Свезла капитанша на кладбище веночек из незабудок, повесила на крест, поплакала. Нехорошее даже подумала: «Капитану бы здесь лежать, прости меня, Господи… А Ванюше — жить бы да веселиться, да мать-старуху… Эх!..»

V

Домик-особнячок нашелся великолепный. Покойным князем Карякиным строен. Двухэтажный, в стиле барокко, со службами и садом. Сад невелик, деревья счетом, но густой, тенистый и тоже с разными затеями: клумбами, площадкой для тенниса, с искусственными горками и каменными беседками.

И заплатил за него Василий Митрофанович недорого, две недели торговался. Одно было плохо: внутри дом — пустой. Вся обстановка еще до войны была распродана и вывезена и последнее время дом ходил под лазарет.

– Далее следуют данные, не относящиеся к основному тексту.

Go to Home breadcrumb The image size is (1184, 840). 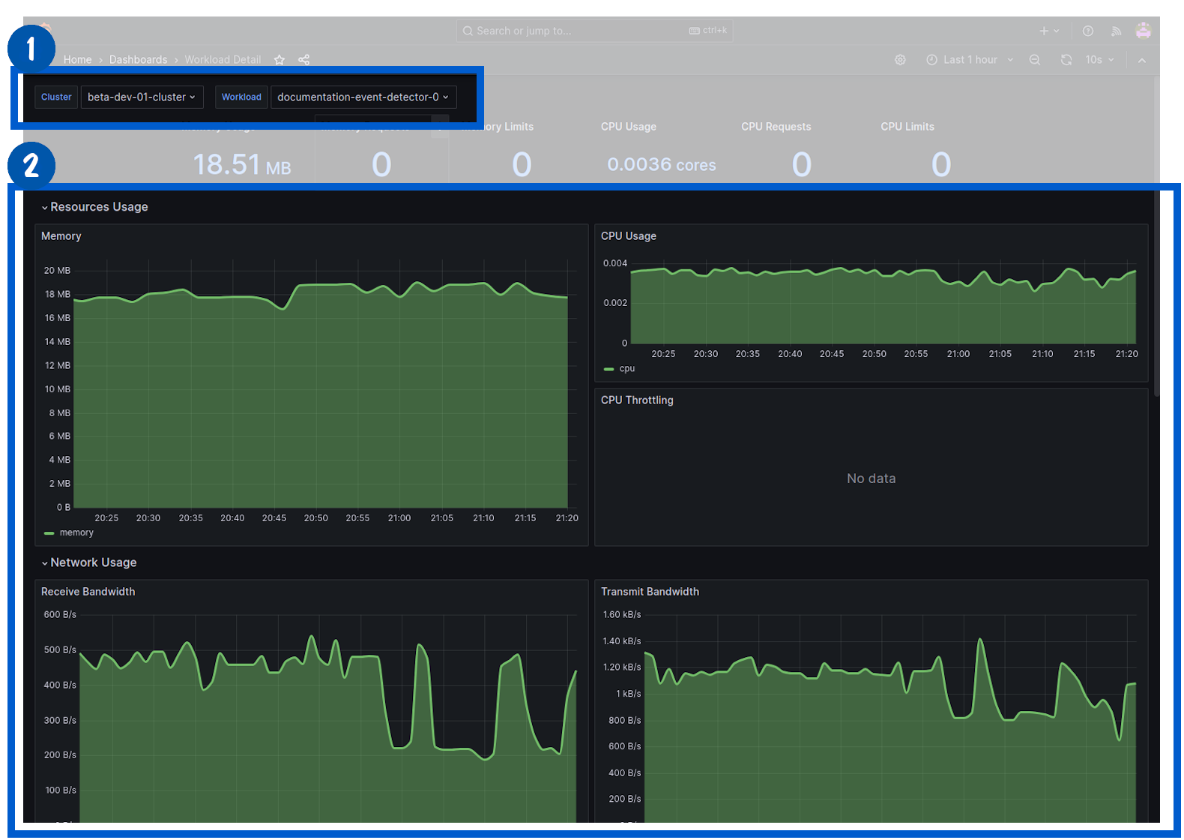coord(77,60)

Белоусову пришлось все заново отделывать и по собственному вкусу обставлять. Тут-то и вышла неустойка. Умница был Василий Митрофанович, в многом толк понимал, бухгалтерию и прочие тонкости самоучкой дошел, всякому товару настоящую цену знал, а вот в стилях этих, заморских, сбивался. Жена ему тоже не помощница, она и в тряпках-то не сильна. Своего вкуса ни на грош, все больше по портнихиной указке одевается.

Тут-то Белоусов и вспомнил про старого знакомого, клубного приятеля Стахова. Лучшего советника и не сыщешь. Три наследства спустил, исколесил всю Европу и когда-то в лучших домах был принят. Даже редактором журнала был и о балете писал.

Сейчас он не в авантаже. Так себе, живет больше воспоминаниями. Состоит в «клубменах», играет по маленькой и плоховато, но обедает и ужинает великолепно. Одна беда: язычок-то у этого бывшего барина — не приведи Господи. Яд-кураре. Мимо пройдешь — отравишься. А впрочем, пусть в глаза высмеивает, лишь бы на стороне не болтал. А за это ему можно и контрибуцию внести. Многого Стахов не потребует, не те времена. Теперь такие, как он, — отощали.

Да и в чем другом он человек полезный. С хорошенькими актрисами знаком. И это уже не хлестаковское вранье. Василий Митрофанович видел его с самыми шикарными женщинами. И со всеми он «на ты». Значит, и с этой стороны — Стахов ему пригодится.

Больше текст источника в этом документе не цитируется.